The hardware system of the ESP-SparkBot is composed as follows:


{{< figure
default=true
src="img/sparkbot-hardware.webp"
height=500
caption="ESP-SparkBot Hardware Design"
>}}


### Description of Different Circuit Blocks

- **Main MCU**: [ESP32-S3-WROOM-1-N16R8](https://www.espressif.com/sites/default/files/documentation/esp32-s3-wroom-1_wroom-1u_datasheet_en.pdf) module,responsible for controlling the entire system. In includes both connectivity (Wi-Fi and Bluetooth) and peripherals (LCD, camera and audio).

- **Camera**: Uses a DVP interface camera, whose model is [OV2640](https://www.waveshare.com/w/upload/9/92/Ov2640_ds_1.8_.pdf). It is used for capture images and transmit video streams.

- **Audio**: An audio module is used for both microphone input and speaker output. It transmits digital audio data via the I2S interface and drives the speaker to play audio signals through an audio amplifier circuit.

- **LCD (Display)**: 1.54-inch with 240x240 pixel resolution. This LCD is equipped with the ST7789 controller.

- **USB Type-C (USB-C Interface)**: Supports USB Type-C connection for device power supply and data transmission. Support USB serial communication for debugging and flashing firmware.

- **DC-DC Converter** : Responsible for converting the input voltage to the stable voltage required by the ESP32-S3 and other modules.

- **Connector Pins (External Connectors)**: Connection interfaces for external devices, facilitating interconnection with other modules or development boards.

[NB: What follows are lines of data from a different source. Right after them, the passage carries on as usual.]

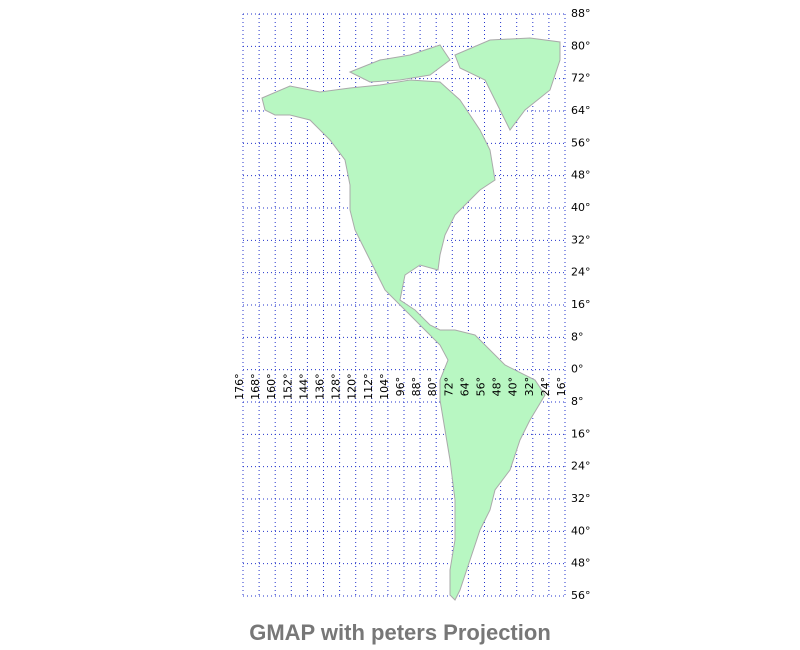  What do you see at coordinates (400, 64) in the screenshot?
I see `arctic-islands` at bounding box center [400, 64].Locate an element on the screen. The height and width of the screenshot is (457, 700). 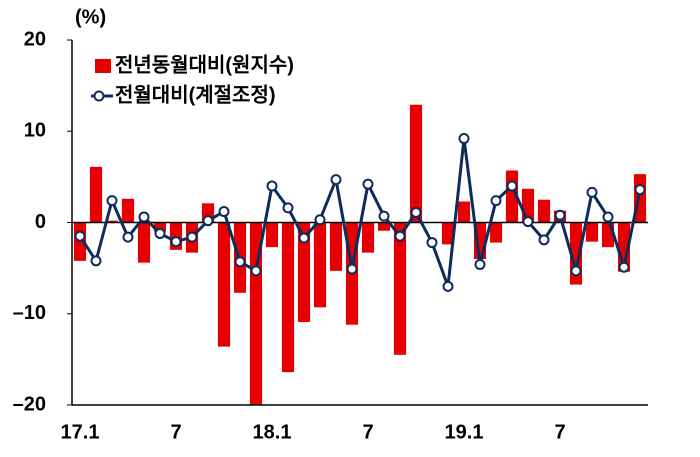
legend-label: 전년동월대비(원지수) is located at coordinates (204, 64).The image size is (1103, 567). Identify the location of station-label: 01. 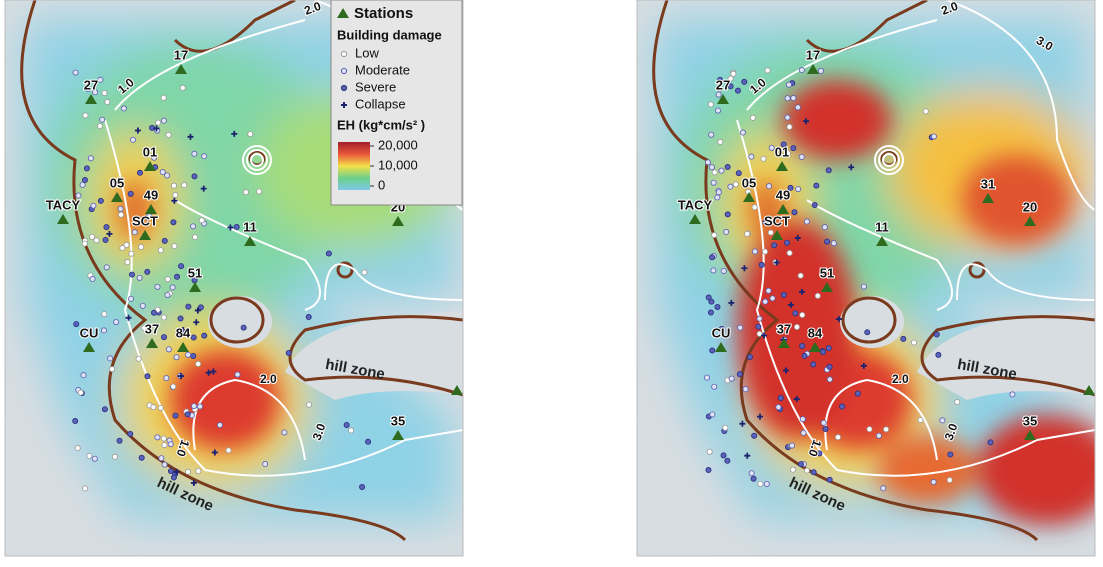
(150, 152). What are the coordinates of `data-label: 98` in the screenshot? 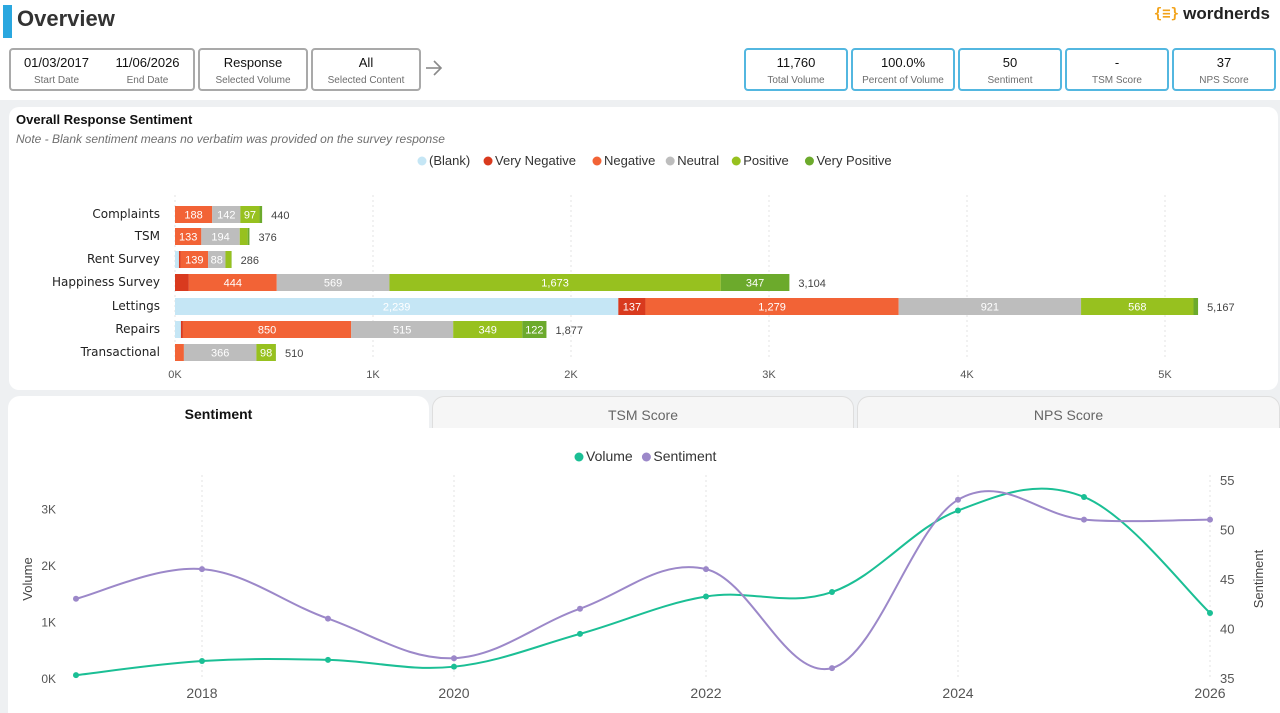 It's located at (266, 354).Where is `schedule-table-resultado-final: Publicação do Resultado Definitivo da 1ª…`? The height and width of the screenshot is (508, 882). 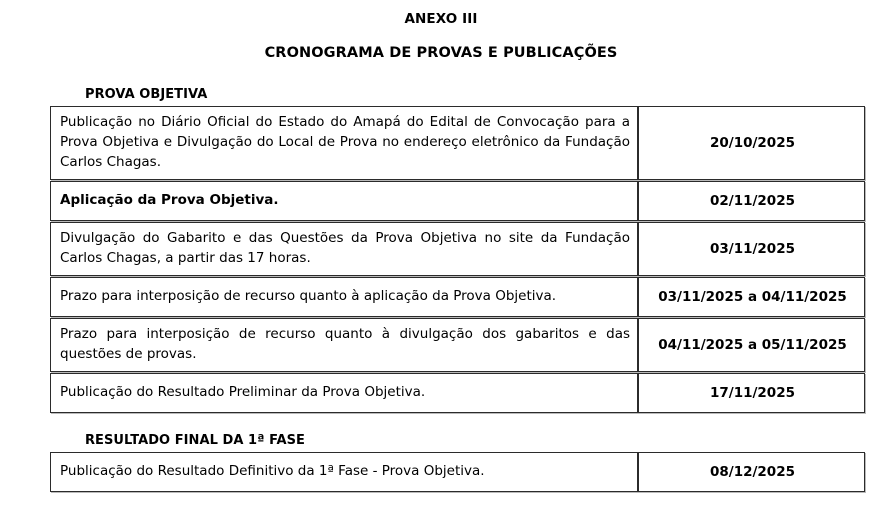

Can be used for expanding functionality and debugging.

- **Touch (Touch Circuit)**: Touch sensing circuit for detecting user touch operations.

- **Microphone Module**: Microphone signal biasing network.

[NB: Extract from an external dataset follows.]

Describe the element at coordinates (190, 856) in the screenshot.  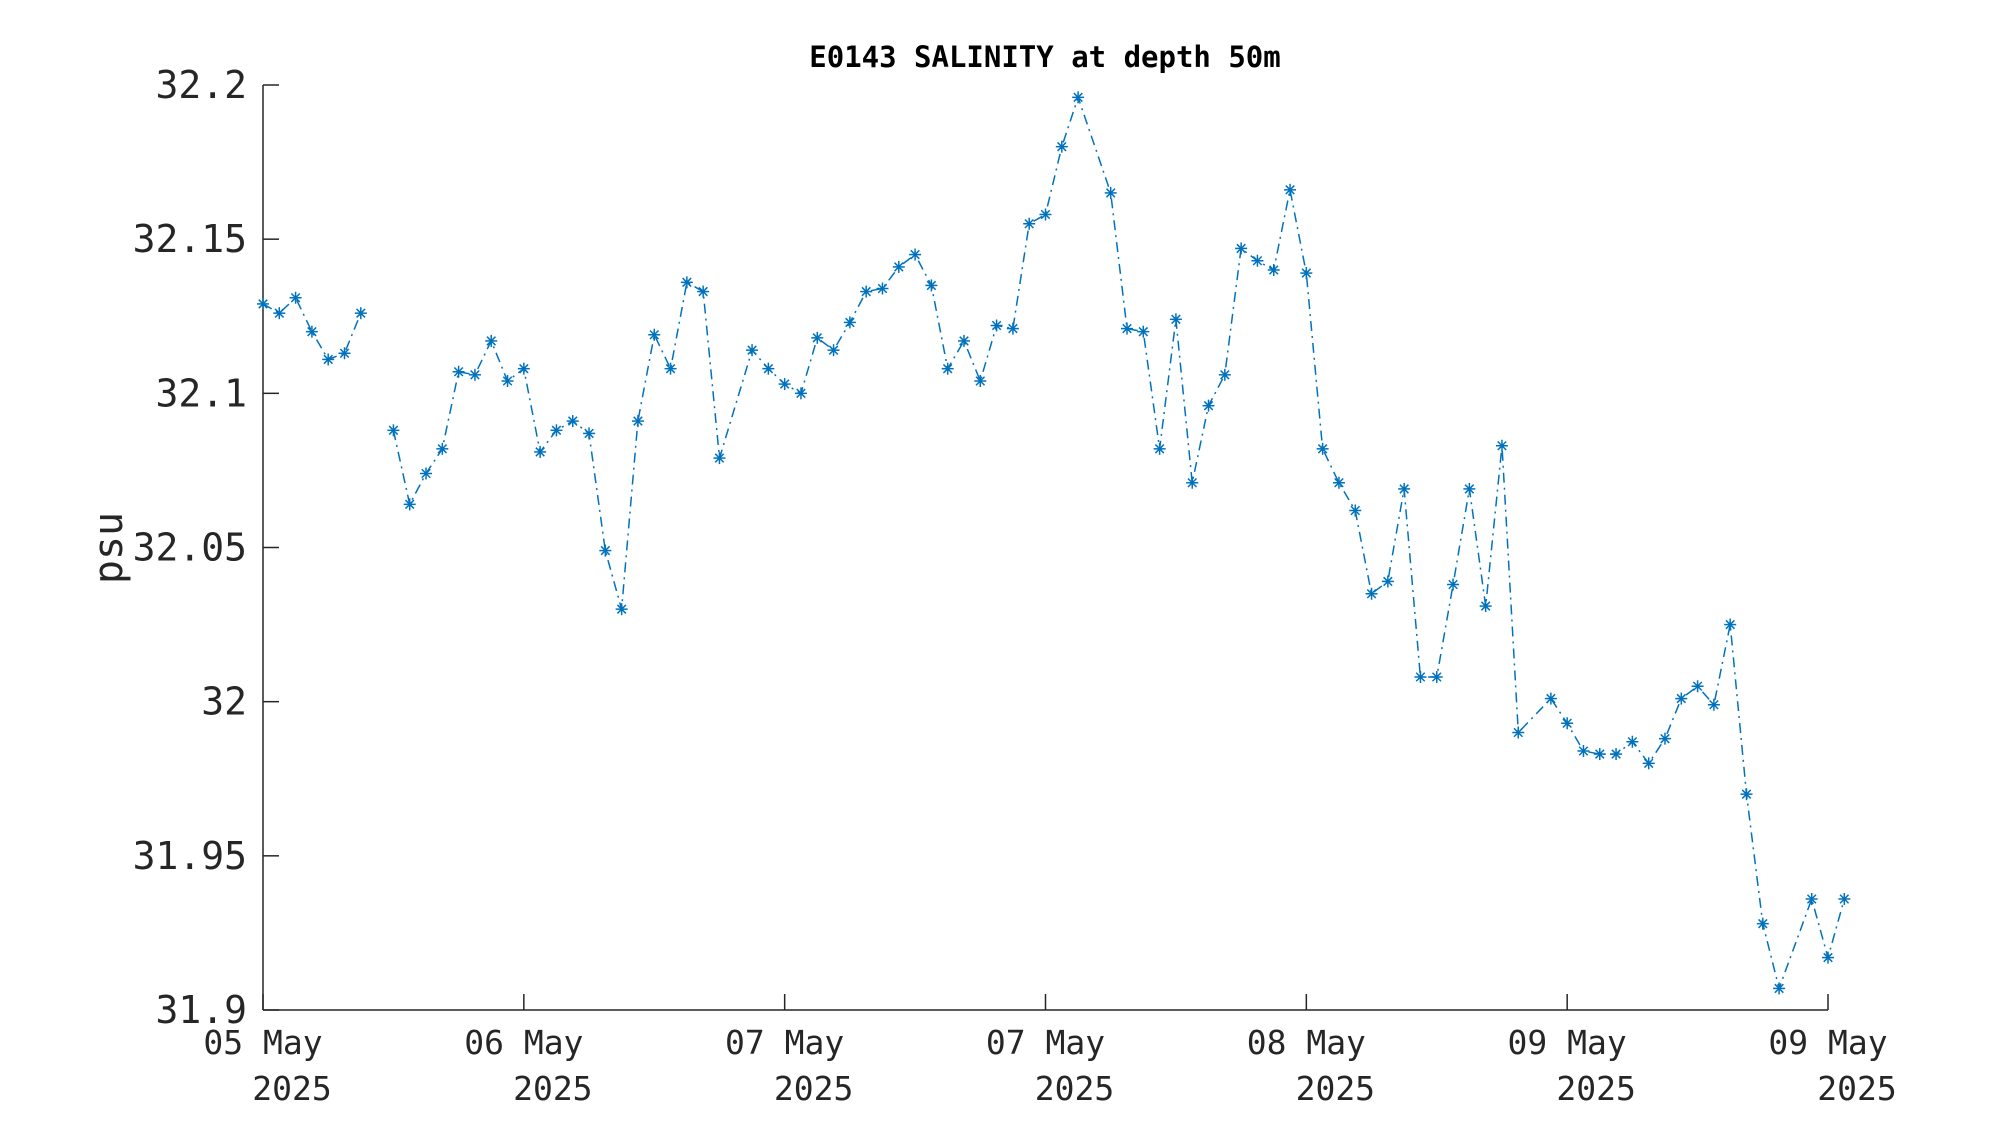
I see `y-tick-label: 31.95` at that location.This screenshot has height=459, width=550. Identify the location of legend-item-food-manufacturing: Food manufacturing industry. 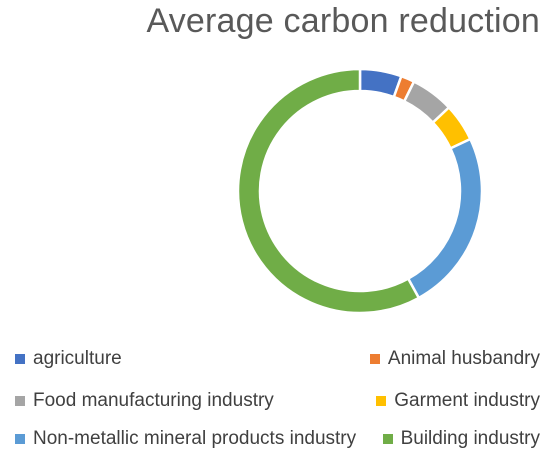
(144, 401).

- **Power Switching Circuit**: Responsible for switching between different power inputs (such as battery and USB). Ensures stable operation of the device under multiple power supply methods.

- **Lithium Battery Charging Circuit**: Manages the charging process of the lithium battery, supporting battery overcharge protection and constant current/constant voltage charging. Provides a portable power solution for the device.

- **IMU (BMI270) (Inertial Measurement Unit)**: Used for detect the acceleration and angular velocity. It realizes motion detection, attitude detection and gesture recognition functions.

- **Button**: Detects button input for user interaction, enabling function switching or mode selection.

Complete open-source hardware resources are available at [ESP-SparkBot](https://oshwlab.com/hawaii0707/esp-sparkbot). For more ESP hardware design instructions, please refer to the [ESP Hardware Design Guidelines](https://docs.espressif.com/projects/esp-hardware-design-guidelines/en/latest/esp32s3/index.html#esp-hardware-design-guidelines)


## Software Design

The software code for the ESP-SparkBot AI robot is fully open-source and available at [esp-friends/esp_sparkbot](https://gitee.com/esp-friends/esp_sparkbot). This repository includes a series of sample projects designed to showcase the full capabilities of the ESP-SparkBot. For more details, see: [ESP-SparkBot examples](https://gitee.com/esp-friends/esp_sparkbot/tree/master/example).

## Conclusion

The ESP-SparkBot is a versatile AI-powered robot offering voice interaction, facial recognition, motion detection, and multimedia features for smart home, office, and entertainment use. With both its hardware and software being open-source, and welcoming contributions from the community, it makes advanced AI accessible and practical for everyday applications, enhancing both personal and professional experiences.